A A A Print


Pursuant to the above discussions with the committee members and the special invitees particularly, Dr. (Mrs.) Anita Roy, IPS and after perusal of the report of the sub-committee-I, the Sub-Committee-II, submitted its report, addressing all points of terms of reference as set out in Balbir Singh case.  The Sub-Committee-II further suggested amendments in the Act, Rules and Forms.  The recommendations of the report are based on sub committee II report and are as under:-


1.    The committee is of the view that the responsibility of certifying a donor as ‘near relative’ ought not to be placed on the transplant surgeon or any medical practitioner conducting the medical tests to assess the factum of ‘near relative’. The present practise puts an unnecessary and avoidable pressure on the concerned medical practitioner and he becomes vulnerable to accusations if something goes wrong.

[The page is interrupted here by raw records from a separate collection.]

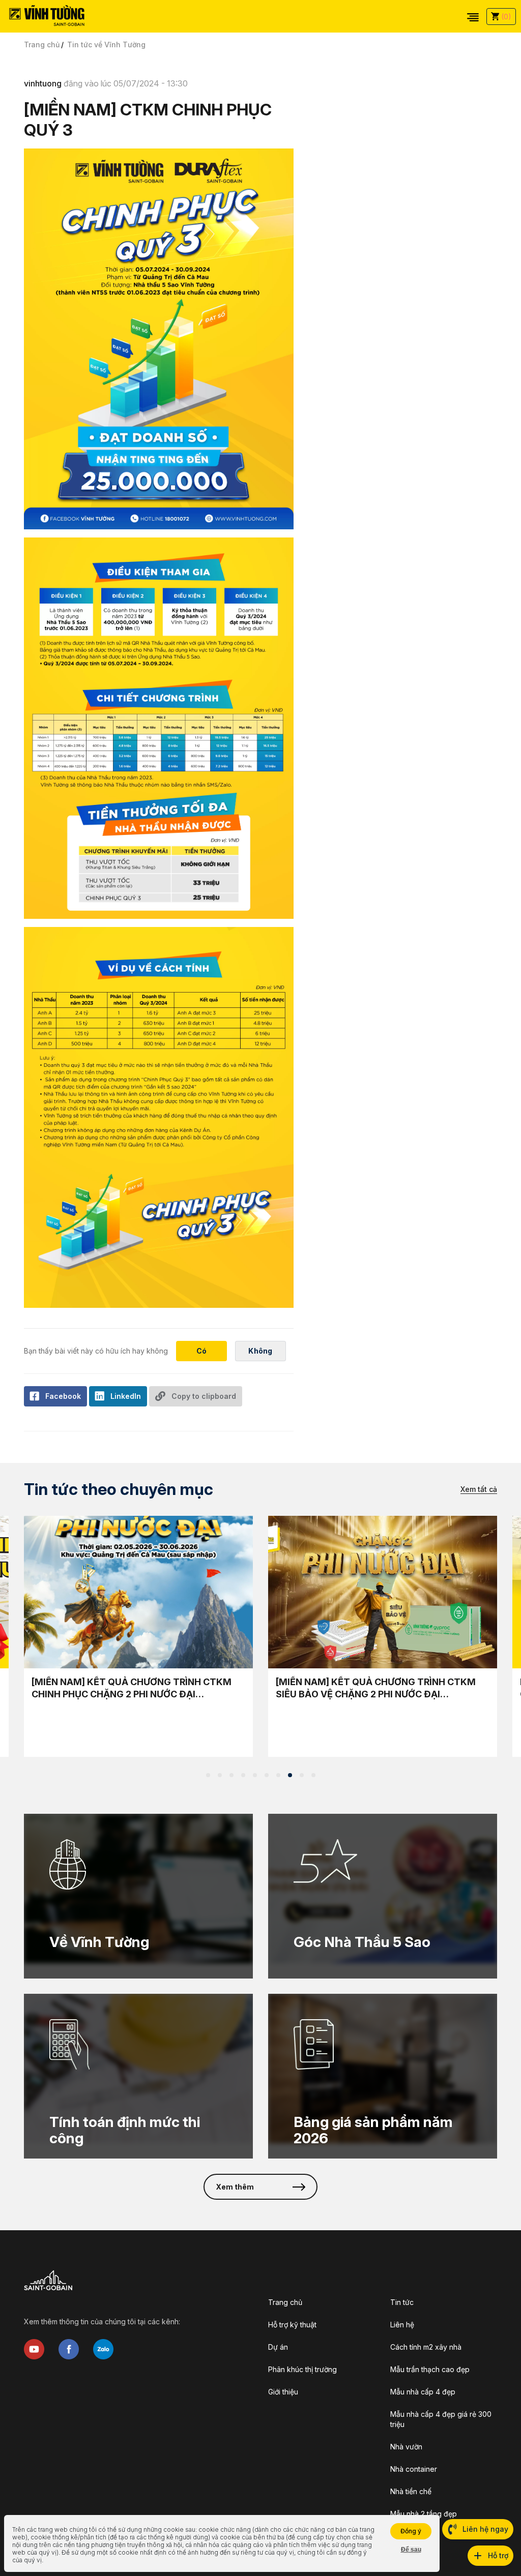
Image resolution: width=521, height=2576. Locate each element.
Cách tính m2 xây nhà (425, 2347)
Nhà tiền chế (410, 2491)
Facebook (63, 1396)
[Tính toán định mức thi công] (138, 2076)
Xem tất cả (478, 1489)
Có (201, 1350)
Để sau (411, 2549)
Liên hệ (402, 2324)
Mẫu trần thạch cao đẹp (430, 2369)
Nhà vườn (406, 2446)
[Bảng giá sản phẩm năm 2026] (382, 2076)
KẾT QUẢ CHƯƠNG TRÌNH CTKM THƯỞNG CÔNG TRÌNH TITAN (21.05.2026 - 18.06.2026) (133, 1687)
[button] (208, 1775)
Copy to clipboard (203, 1396)
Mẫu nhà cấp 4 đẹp (422, 2391)
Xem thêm (235, 2186)
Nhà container (413, 2469)
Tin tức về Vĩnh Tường (106, 44)
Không (260, 1350)
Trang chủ (42, 44)
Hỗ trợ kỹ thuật (292, 2324)
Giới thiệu (283, 2391)
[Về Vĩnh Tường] (138, 1896)
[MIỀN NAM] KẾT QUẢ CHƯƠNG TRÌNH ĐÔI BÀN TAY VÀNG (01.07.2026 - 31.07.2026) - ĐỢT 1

Therefore, there is a definite need to develop a mechanism where all proposed donors including ‘near relatives’ should be scrutinised by a committee (the authorization committee), particularly, keeping in view, the larger objective of ruling out commercial considerations.

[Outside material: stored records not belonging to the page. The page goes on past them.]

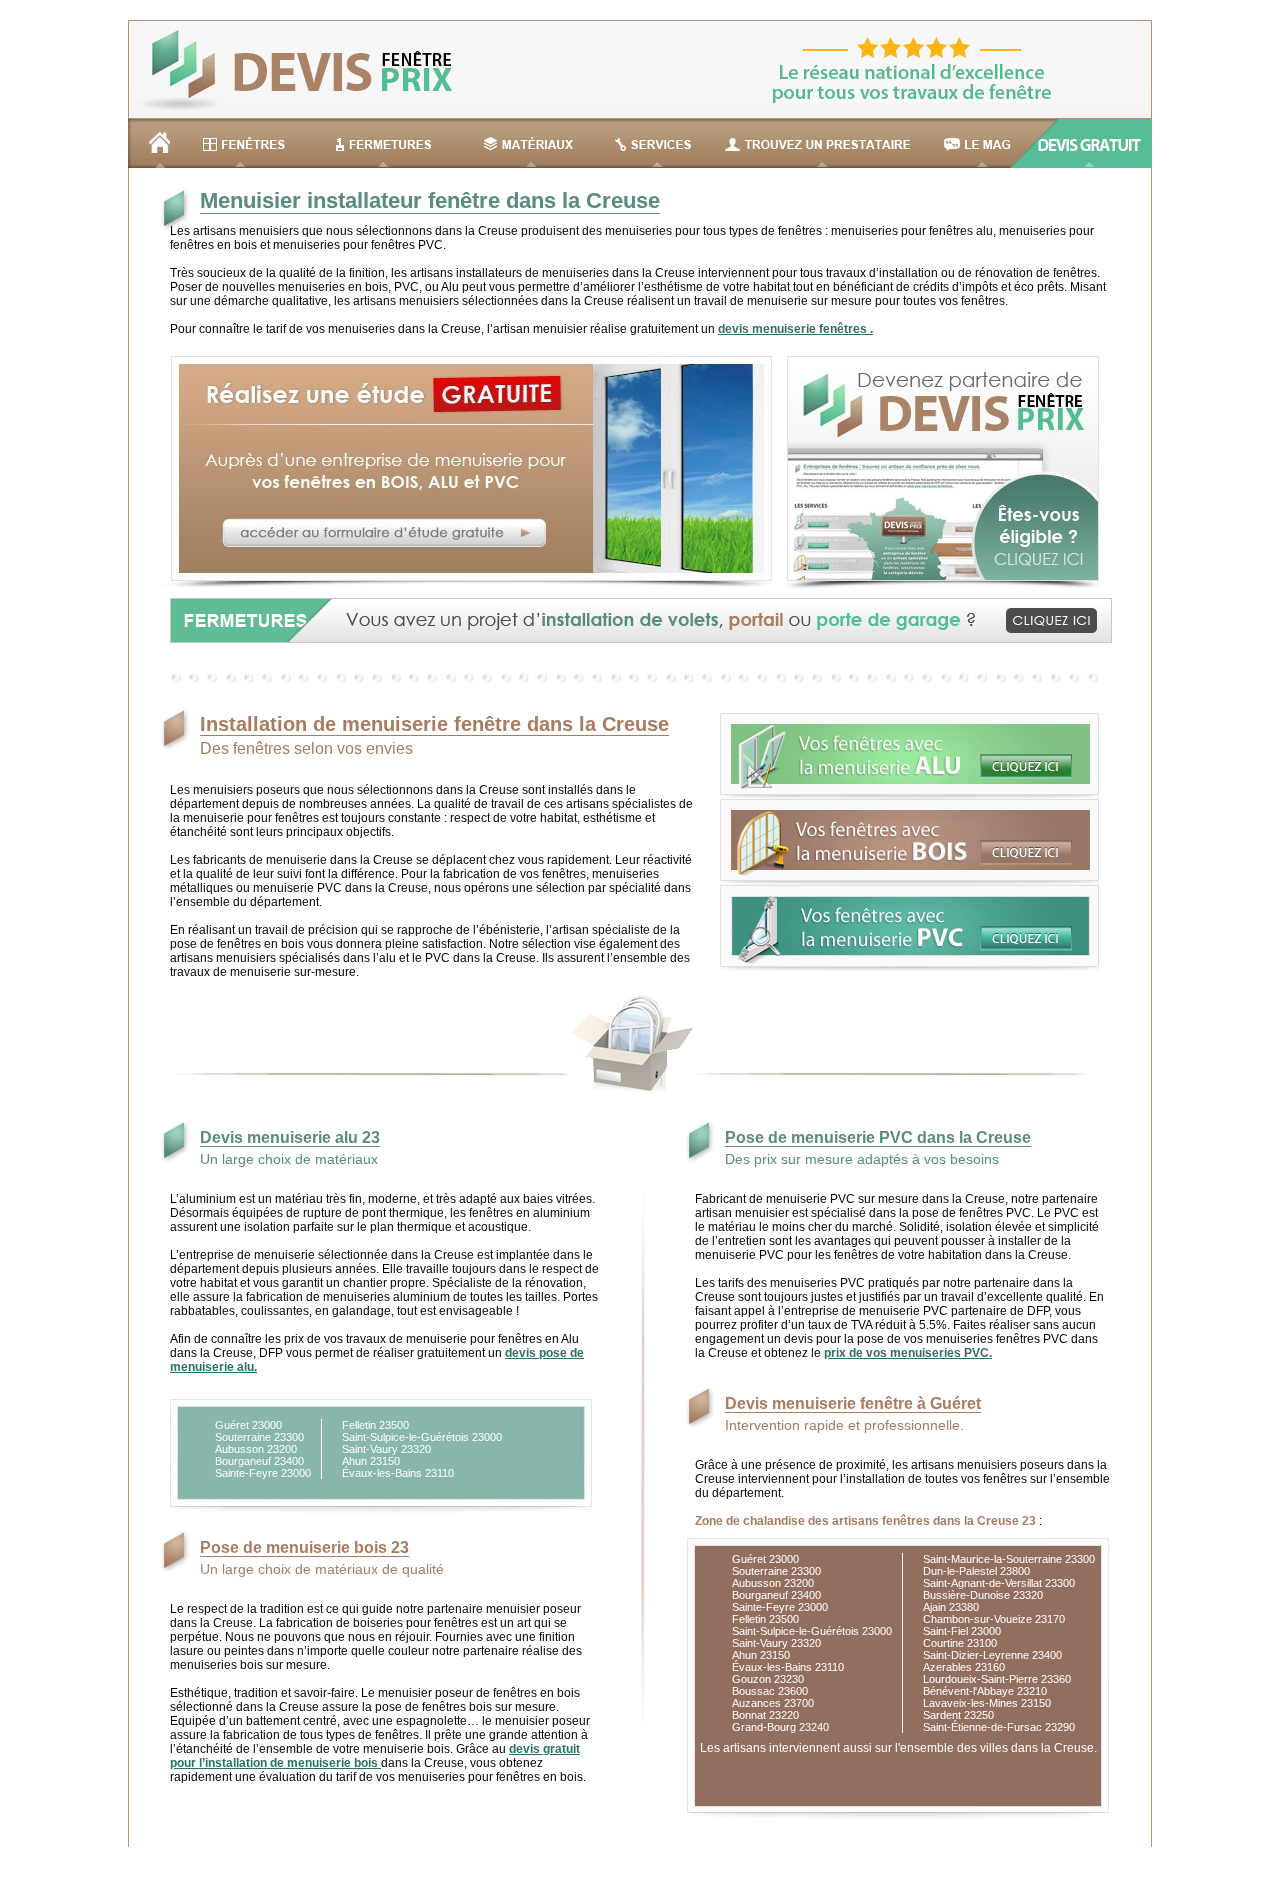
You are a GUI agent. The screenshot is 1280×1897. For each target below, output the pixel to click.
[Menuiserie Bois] (909, 881)
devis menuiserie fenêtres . (795, 329)
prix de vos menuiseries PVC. (908, 1353)
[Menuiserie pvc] (909, 967)
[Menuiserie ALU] (909, 795)
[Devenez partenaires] (938, 586)
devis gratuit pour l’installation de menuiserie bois (375, 1756)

2.    The committee is therefore of the view that the jurisdiction of the Authorization Committees should be enlarged by bringing within its ambit the process of certifying a ‘near relative’ as well.  No fruitful purpose will be served by creating another designated authority for the said purpose.  Experience of the medical practitioners and police has indicated that there have been several instances where the donors are sought to be projected as near-relatives in order to avoid scrutiny by the Authorization Committees.  By way of illustration, we may visualize a case where a particular proposed donor, who initially represents himself as a near relative, on a scrutiny of evidence, turns out to be a non-near-relative, whose affection or attachment with the recipient cannot otherwise be doubted. If there are two different committees then he is likely to be referred to the other Authorisation Committee. In such cases, there may be an inherent prejudice against him for initially misrepresenting himself as a near-relative and in this process a genuine case of donation of an organ for transplant may be delayed or jettisoned.  Therefore, in order to maintain consistency, to save valuable time, to achieve functional efficiency and avoid duality of authority, it is desirable that scrutiny of all types of donors, both those of relatives and non-relatives should be carried out by the same authority i.e. Authorisation Committee. This will also help in eliminating the frivolous attempts laced with commercial incentives to project a non-relative as near-relative which often occurs, as indicated above, to avoid scrutiny of authorisation committee.
3.    The next question that emerges is as to what should be the process of certifying the eligibility of the donor within the parameters of the legal provisions of THOA Act and THOA Rules. However, this question is interlinked with the question of the composition of the Authorisation Committees and the guidelines to govern the working of the Authorisation Committees.  Once the composition and the working guidelines of the Authorization Committees are determined, the procedural aspects can easily be identified and recommended. In order to recommend a desirable composition of the Authorisation Committee and formulate effective guidelines for the functioning of the Authorisation Committees, it will be imperative for the Committee to look into the existing legal provisions of the THOA Act and THOA Rules and include in its recommendations, the desirable modifications as well, keeping in view the observations made in the Balbir Singh case and the experiences of the medical practitioners and the law enforcing agencies.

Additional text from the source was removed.